Che la politica amasse Pirandello non è certo una novità. Una delle prerogative del modus operandi del nostro paese altro non è che l’assegnazione di una complessità tale da trasformare l’essere, da uno e unico, in nessuno. Questa volta però, al posto di Vitangelo Moscarda di Uno, nessuno, centomila come protagonista abbiamo il commissario Domenico Arcuri.
Le origini
Arcuri, calabrese nato a Melito di Porto Salvo, prima del 2020 era conosciuto solo nel suo campo, come amministratore delegato di Invitalia (ex Sviluppo Italia), l’azienda di stato per investimenti e riqualificazioni. Con l’incarico del governo Prodi, Arcuri prende in mano una società obsoleta e già in profonda crisi, responsabilità che nessun altro in quel momento voleva.
Commissario per l’emergenza
Poi: l’epidemia di Covid-19, l’Italia al secondo posto dopo la Cina per contagi, Paesi del mondo che proiettano la bandiera italiana sui palazzi in segno di solidarietà e quell’aplomb che lo aveva reso celebre nell’acquisizione Invitalia e nel suo salvataggio, diventa fondamentale. Il governo Conte gli assegna il ruolo di “Commissario straordinario per l’attuazione e il coordinamento delle misure di contenimento e contrasto dell’emergenza epidemiologica COVID-19”. Ruolo con ampi poteri di deroga in cui si occuperà soprattutto di rafforzare la produzione e la distribuzione di attrezzature per terapie intensive e sub-intensive e di creare nuovi stabilimenti per la produzione delle attrezzature sanitarie.

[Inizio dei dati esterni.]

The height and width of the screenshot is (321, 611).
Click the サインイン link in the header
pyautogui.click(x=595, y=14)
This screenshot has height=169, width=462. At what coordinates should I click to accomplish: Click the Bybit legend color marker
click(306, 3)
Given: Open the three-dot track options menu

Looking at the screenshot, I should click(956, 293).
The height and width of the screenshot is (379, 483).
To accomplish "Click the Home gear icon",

Arcuri è, in un attimo, il perfetto marionettista e regge tutti i fili della pandemia: mascherine, guanti, camici, respiratori, gas medicali, reagenti, siringhe, letti. Ma il commissario non ce la fa a soddisfare l’intero fabbisogno di presidi medici e quindi devono pensarci le Regioni. Per respiratori, monitor e letti, il commissario copre il 57% del fabbisogno, per tamponi e reagenti il 49%. Tutto il resto rimane a carico delle organizzazioni regionali. Molti individuano il problema nelle competenze: Arcuri non ne ha di specialistiche nella Sanità.

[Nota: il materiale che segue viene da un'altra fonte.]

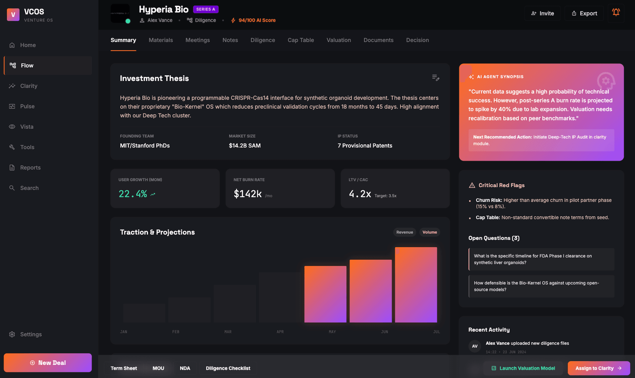Click Alex Vance's avatar in Recent Activity
This screenshot has height=378, width=635.
click(x=475, y=346)
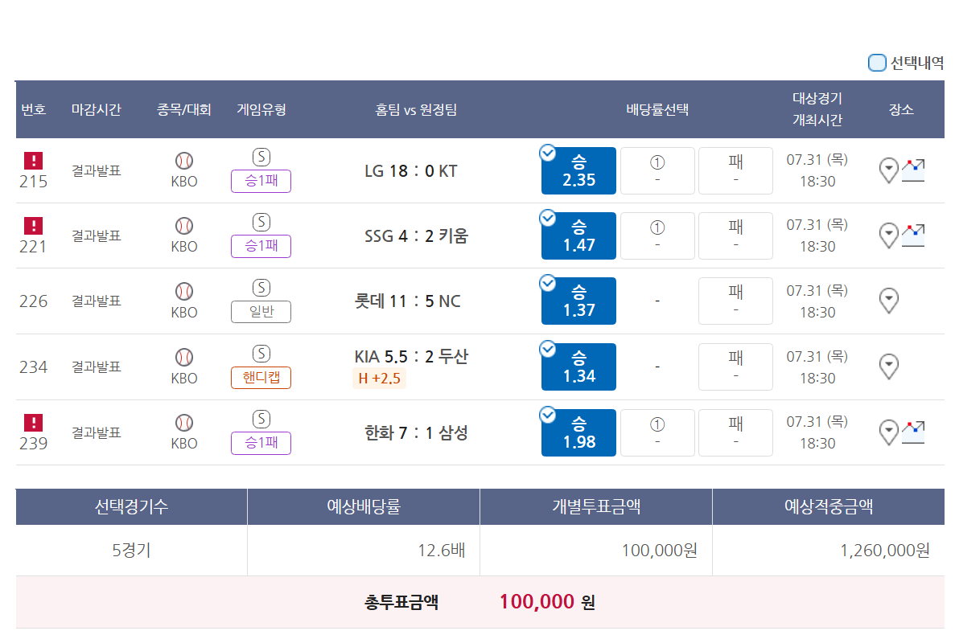Click location pin for KIA vs 두산 game
The height and width of the screenshot is (643, 955).
(888, 367)
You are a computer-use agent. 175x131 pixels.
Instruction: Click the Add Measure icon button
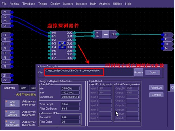(12, 113)
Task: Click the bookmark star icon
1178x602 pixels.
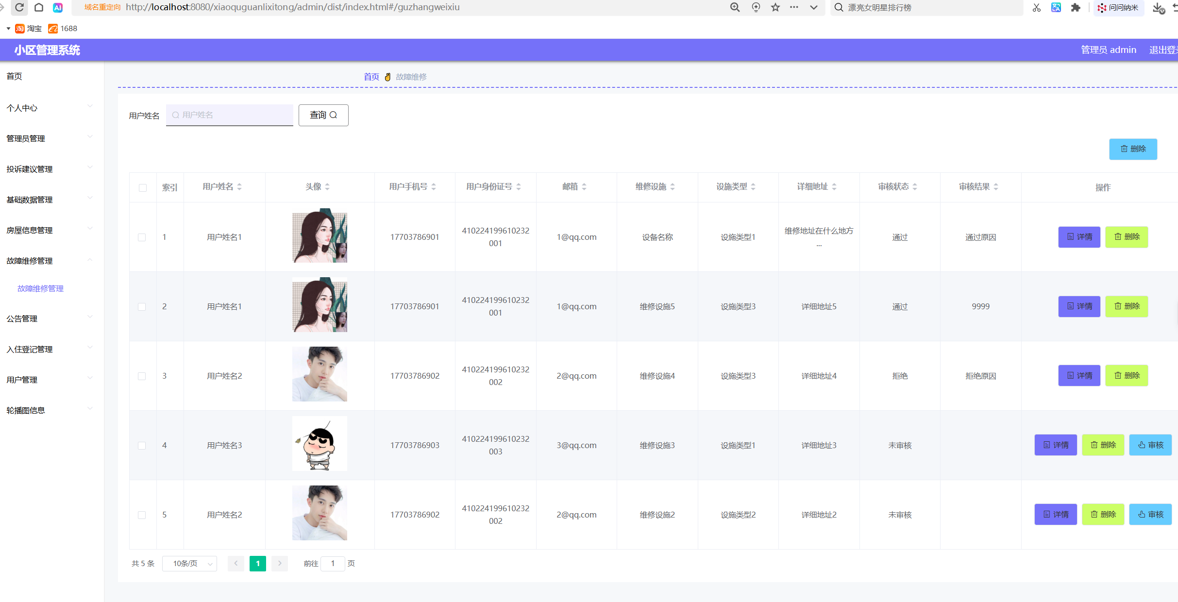Action: [x=775, y=7]
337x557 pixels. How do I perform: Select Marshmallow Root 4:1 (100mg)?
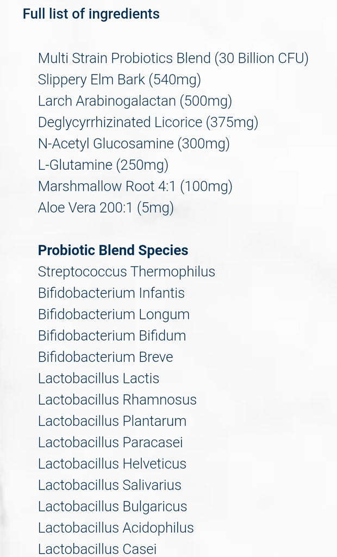pyautogui.click(x=135, y=186)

Commissario per la ripartenza della scuola
A luglio il governo, attraverso il decreto Semplificazioni, lo nomina addetto alla ripartenza delle scuole: ovvero si occuperà di «ogni necessario bene strumentale, compresi gli arredi scolastici, utile a garantire l’ordinato avvio dell’anno scolastico», come recita il decreto. Tra banchi a rotelle e iter di quarantena, sono evidenti le numerose lacune del piano scuola.
Corsa al vaccino
In un sovrapporsi incessante di incarichi, per Arcuri arriva anche quello di organizzare il piano vaccinale per l’Italia. Il commissario basa tutto su prospettive ottimistiche, ma pare non considerare variabili e imprevisti, cosa che il suo ruolo di Commissario per l’emergenza dovrebbe richiamare continuamente. Il piano vaccinale non è completo e costringe gli organismi regionali a percorrere vie parallele. Si trova perciò costretto, dopo i ritardi Pfizer, a chiedere alle Regioni di rallentare il ritmo per permettere a chi ha ricevuto la prima dose di fare il secondo richiamo. L’obiettivo dichiarato è arrivare a 7 milioni di vaccinati entro marzo. Intanto, il 10 febbraio 2021 il numero di italiani immunizzati ha superato il milione.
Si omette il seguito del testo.